What should you do if you’ve been hit by a new algorithm update?
This recent update has been shrouded in mystery, with no clear consensus on its root cause. While it’s tempting to hastily attribute the change to specific factors, a more measured approach is key.
Instead of jumping to conclusions, focus on testing and implementing strategies that demonstrably yield positive results.
If you’ve diligently maintained top SERP positions for your clients and suddenly experience a dramatic drop without apparent explanation, it’s understandable to feel alarmed.
However, panicking and making sweeping changes impulsively can exacerbate the issue. Instead, take a step back, analyze the situation, and implement data-driven solutions for a sustainable recovery.

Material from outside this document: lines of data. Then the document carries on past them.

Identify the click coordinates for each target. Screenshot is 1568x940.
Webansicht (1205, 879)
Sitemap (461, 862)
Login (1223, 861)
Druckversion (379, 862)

Don’t Do Anything Drastic. Wait, Observe, Audit, And Test Cautiously.
While observing industry trends and conducting a thorough site audit remain crucial steps after encountering a Google penalty, waiting passively might not be the optimal solution.

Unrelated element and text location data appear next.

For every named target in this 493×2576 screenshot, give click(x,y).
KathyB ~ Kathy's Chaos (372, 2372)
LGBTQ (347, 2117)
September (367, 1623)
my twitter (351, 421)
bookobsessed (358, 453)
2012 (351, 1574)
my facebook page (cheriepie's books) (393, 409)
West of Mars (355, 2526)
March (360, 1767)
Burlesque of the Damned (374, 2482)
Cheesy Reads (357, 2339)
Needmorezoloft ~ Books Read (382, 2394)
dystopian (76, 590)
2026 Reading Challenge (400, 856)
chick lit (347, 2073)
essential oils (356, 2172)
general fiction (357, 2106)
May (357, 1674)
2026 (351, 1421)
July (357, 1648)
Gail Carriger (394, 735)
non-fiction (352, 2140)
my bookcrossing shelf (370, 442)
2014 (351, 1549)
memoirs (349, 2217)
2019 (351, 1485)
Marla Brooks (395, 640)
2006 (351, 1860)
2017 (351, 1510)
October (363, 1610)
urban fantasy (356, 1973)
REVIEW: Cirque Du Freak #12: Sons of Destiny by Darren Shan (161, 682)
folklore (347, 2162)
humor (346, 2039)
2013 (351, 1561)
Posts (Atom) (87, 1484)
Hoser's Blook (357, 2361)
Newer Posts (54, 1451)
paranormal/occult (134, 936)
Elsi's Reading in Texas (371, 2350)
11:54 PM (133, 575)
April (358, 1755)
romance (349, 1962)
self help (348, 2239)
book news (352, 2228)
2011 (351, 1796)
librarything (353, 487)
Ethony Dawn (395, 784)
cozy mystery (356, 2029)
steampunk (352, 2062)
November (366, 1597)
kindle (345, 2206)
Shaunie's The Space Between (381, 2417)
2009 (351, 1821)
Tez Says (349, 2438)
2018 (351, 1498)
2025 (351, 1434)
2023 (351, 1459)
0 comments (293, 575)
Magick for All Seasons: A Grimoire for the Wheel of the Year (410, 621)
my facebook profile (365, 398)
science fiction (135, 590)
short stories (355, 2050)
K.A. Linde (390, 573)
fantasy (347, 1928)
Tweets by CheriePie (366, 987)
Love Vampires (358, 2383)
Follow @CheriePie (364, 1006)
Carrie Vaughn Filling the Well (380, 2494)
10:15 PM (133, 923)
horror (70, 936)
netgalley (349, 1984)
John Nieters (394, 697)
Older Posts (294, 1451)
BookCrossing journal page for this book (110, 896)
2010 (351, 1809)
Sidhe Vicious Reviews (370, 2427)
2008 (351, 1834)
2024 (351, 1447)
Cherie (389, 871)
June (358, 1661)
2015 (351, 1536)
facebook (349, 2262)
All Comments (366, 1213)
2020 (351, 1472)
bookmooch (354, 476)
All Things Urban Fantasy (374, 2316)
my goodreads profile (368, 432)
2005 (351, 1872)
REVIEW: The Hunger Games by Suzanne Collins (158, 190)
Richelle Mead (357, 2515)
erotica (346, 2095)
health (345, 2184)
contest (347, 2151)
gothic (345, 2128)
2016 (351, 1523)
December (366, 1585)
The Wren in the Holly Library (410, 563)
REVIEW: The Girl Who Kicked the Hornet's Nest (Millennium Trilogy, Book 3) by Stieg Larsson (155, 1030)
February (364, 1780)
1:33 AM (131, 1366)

With Google’s increasing opacity regarding algorithm updates, a proactive approach holds more promise. Leveraging a large network and robust data pool can significantly increase the chances of identifying patterns and commonalities among penalized sites.
This valuable information serves as a powerful guidepost for crafting effective recovery strategies.

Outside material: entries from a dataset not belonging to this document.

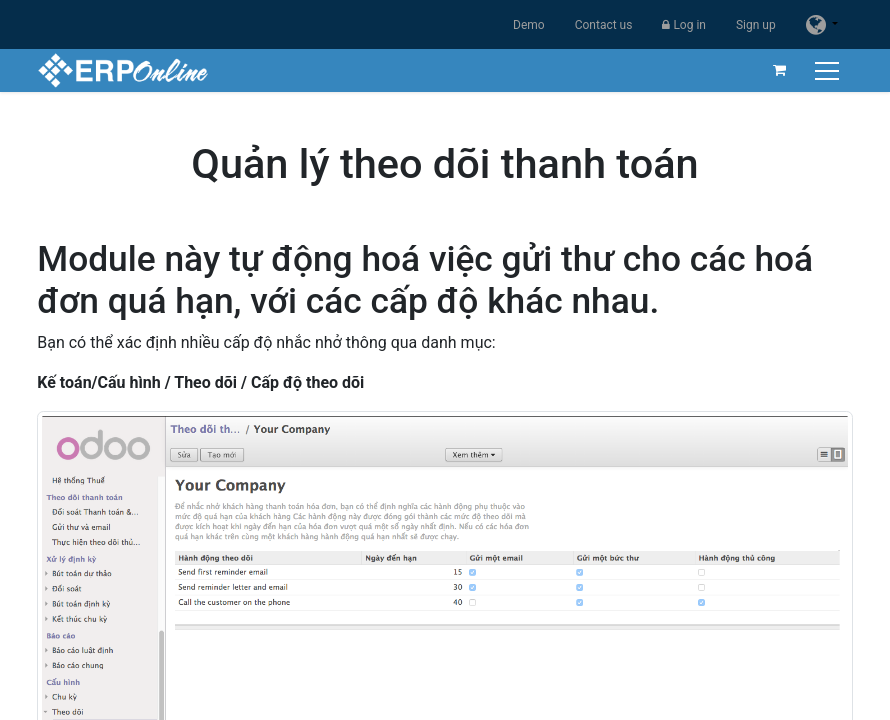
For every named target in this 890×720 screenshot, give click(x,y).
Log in (684, 25)
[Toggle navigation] (829, 70)
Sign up (756, 25)
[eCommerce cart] (780, 70)
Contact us (604, 25)
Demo (529, 25)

Diversify your traffic sources
Relying solely on one traffic source is a recipe for disaster. Just like a house built on sand, a digital presence solely dependent on a single channel can crumble with a single algorithm shift or platform change. To ensure long-term stability and growth, diversification is key.
Fortify your digital ecosystem by exploring alternative traffic avenues like email marketing, social media engagement, and even paid advertising. This multi-pronged approach ensures that even if one channel experiences a setback, the others can keep your business afloat.
The same applies to link building strategies. Overreliance on a specific technique can leave your site vulnerable to algorithm updates targeting that method. Diversifying your link acquisition efforts by securing backlinks from a variety of trustworthy sources strengthens your website’s overall authority and resilience.
Spreading your eggs across multiple baskets, you create a more robust and resilient digital presence, one that can weather any storm and continue to thrive. Take the initiative to diversify your traffic sources and link building strategies today, and build a foundation for sustainable online success.
The veil of secrecy surrounding Google’s algorithm updates has thickened in recent times, leaving SEO professionals scrambling for answers.
Unlike past iterations with clear-cut guidelines, the latest changes, like the “Google Maccabees” update, have been shrouded in ambiguity. Theories and analyses abound, often based on anecdotal evidence, creating a confusing landscape for SEOs.
While some studies boast limited empirical data, ranging from mere dozens to a few hundred sites, their generalizability remains questionable.